PKL dan Parkir Liar Kembali Serbu Trotoar Glodok Usai Penertiban Satpol PP
Trotoar di kawasan Glodok, Jakarta Barat, yang sebelumnya sudah ditertibkan oleh Satpol PP DKI Jakarta, kini kembali dipenuhi pedagang kaki lima (PKL) dan parkir sepeda motor liar. Kondisi ini mengganggu akses pejalan kaki, yang terpaksa berjalan di badan jalan, menciptakan risiko keselamatan dan ketidaknyamanan.
Pantauan di Lokasi: Trotoar Padat dan Tidak Teratur
Pantauan di Kawasan Pecinan Glodok, Jakarta Barat pada Sabtu (14/2/2026), sekitar pukul 16.00 WIB, menunjukkan deretan lapak PKL berdiri di sisi trotoar dengan tenda dan plastik penutup. Pedagang menjajakan berbagai barang, mulai dari pakaian hingga makanan, di atas jalur pedestrian yang seharusnya bebas untuk pejalan kaki.
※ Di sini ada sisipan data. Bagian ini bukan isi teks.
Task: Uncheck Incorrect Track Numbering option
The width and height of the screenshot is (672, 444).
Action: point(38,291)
Sementara itu, di luar trotoar, puluhan sepeda motor terparkir rapat, menutup sebagian besar ruang jalan kaki. Akibatnya, pejalan kaki kesulitan melintas dengan leluasa, bahkan terpaksa berjalan di badan jalan yang ramai dengan kendaraan bermotor.
Kondisi Semakin Parah Saat Hujan Turun
Kondisi ini semakin parah saat hujan turun. Hal itu dikarenakan trotoar menjadi basah dan licin, membuat ruang gerak pejalan kaki semakin terbatas. "Misi, permisi jangan berhenti tengah jalan dong," kata salah satu pengunjung yang kesulitan melewati trotoar karena banyaknya pedagang.
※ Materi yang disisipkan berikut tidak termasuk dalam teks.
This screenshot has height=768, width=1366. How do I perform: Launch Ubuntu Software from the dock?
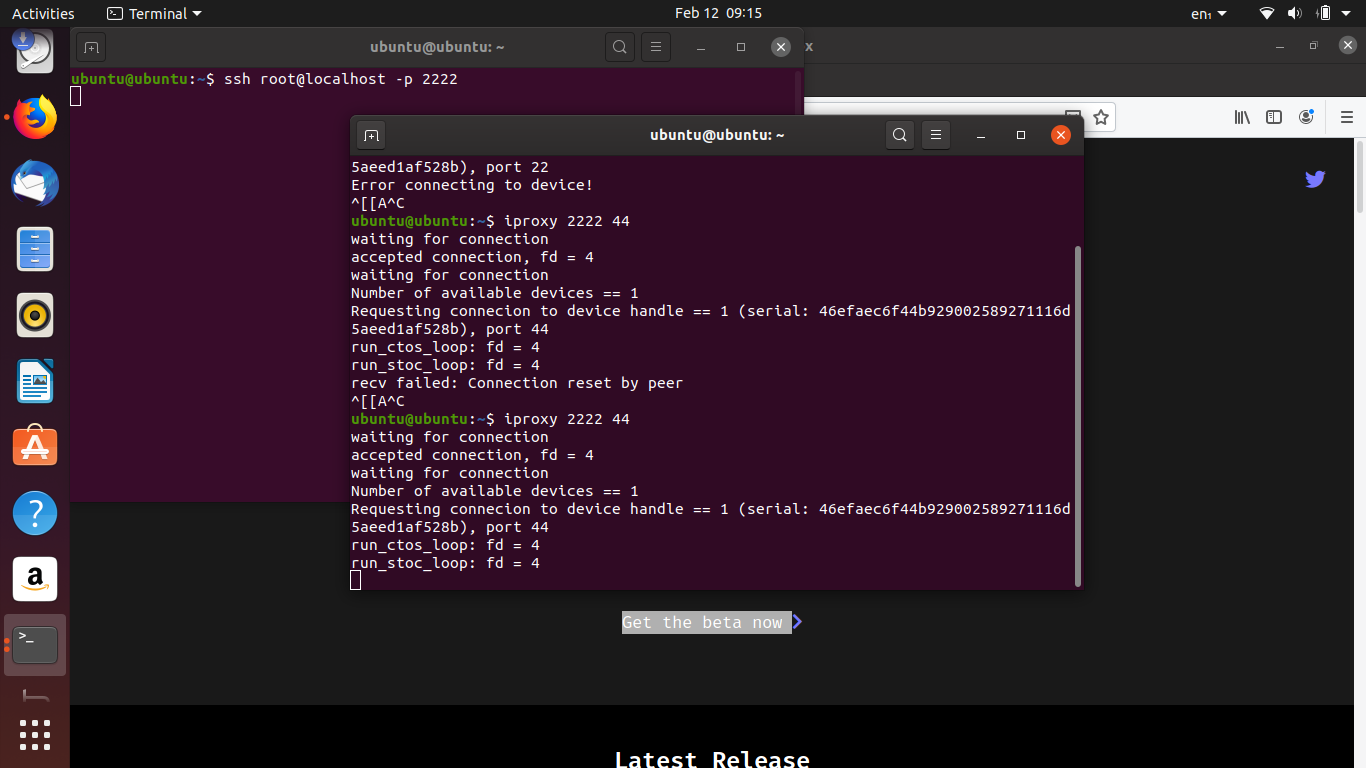(35, 446)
Beberapa di antara mereka terpaksa berjalan zig-zag mencari celah. Sementara itu, ada pula yang memilih turun ke badan jalan meskipun harus bersaing dengan kendaraan yang melintas, meningkatkan potensi kecelakaan.
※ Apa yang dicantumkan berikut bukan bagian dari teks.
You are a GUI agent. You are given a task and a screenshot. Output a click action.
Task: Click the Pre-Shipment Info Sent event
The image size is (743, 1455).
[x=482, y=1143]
Aktivitas Lain yang Menambah Kepadatan
Selain parkir motor dan mobil, terlihat pula kendaraan berhenti cukup lama di tepi jalan dekat trotoar. Aktivitas bongkar muat dan naik-turun penumpang di tepi jalan juga menambah kepadatan di kawasan tersebut, memperburuk situasi lalu lintas dan aksesibilitas.
Penertiban Sebelumnya oleh Petugas Gabungan
Sebelumnya, petugas gabungan yang terdiri atas Satpol PP, Dinas Perhubungan, dan TNI-Polri melakukan penertiban di trotoar kawasan Pancoran Glodok, Tamansari, Jakarta Barat. Operasi itu digelar setelah maraknya parkir liar serta gerobak pedagang kaki lima (PKL) di area tersebut hingga menyulitkan akses pejalan kaki.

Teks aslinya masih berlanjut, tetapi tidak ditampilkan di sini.